What you return must be every line below that includes the word "topics".

## GIVEN INFORMATION
....
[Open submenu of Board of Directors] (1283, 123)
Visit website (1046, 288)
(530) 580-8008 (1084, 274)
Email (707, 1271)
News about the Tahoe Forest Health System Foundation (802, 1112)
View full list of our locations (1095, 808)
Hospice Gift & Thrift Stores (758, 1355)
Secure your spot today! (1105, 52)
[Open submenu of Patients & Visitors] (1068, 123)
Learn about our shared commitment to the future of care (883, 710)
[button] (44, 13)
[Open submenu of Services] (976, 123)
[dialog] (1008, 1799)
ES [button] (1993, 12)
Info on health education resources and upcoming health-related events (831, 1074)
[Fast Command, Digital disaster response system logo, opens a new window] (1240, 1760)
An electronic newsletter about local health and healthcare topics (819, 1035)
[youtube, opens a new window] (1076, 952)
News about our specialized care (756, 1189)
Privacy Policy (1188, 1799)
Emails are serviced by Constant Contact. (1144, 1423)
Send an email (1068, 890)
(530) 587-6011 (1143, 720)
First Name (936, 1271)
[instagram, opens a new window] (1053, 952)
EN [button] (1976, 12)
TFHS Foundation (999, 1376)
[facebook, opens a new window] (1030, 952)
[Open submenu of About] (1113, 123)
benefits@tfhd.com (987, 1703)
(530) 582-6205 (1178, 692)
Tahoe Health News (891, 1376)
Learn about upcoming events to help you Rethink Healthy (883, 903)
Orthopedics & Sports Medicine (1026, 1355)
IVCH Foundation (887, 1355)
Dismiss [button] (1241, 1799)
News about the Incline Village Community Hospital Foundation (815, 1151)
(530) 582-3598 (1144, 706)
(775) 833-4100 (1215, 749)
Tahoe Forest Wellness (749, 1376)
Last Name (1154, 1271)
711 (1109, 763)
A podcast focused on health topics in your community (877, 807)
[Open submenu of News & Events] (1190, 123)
....
## RESPONSE TO THIS EXERCISE
An electronic newsletter about local health and healthcare topics (819, 1035)
A podcast focused on health topics in your community (877, 807)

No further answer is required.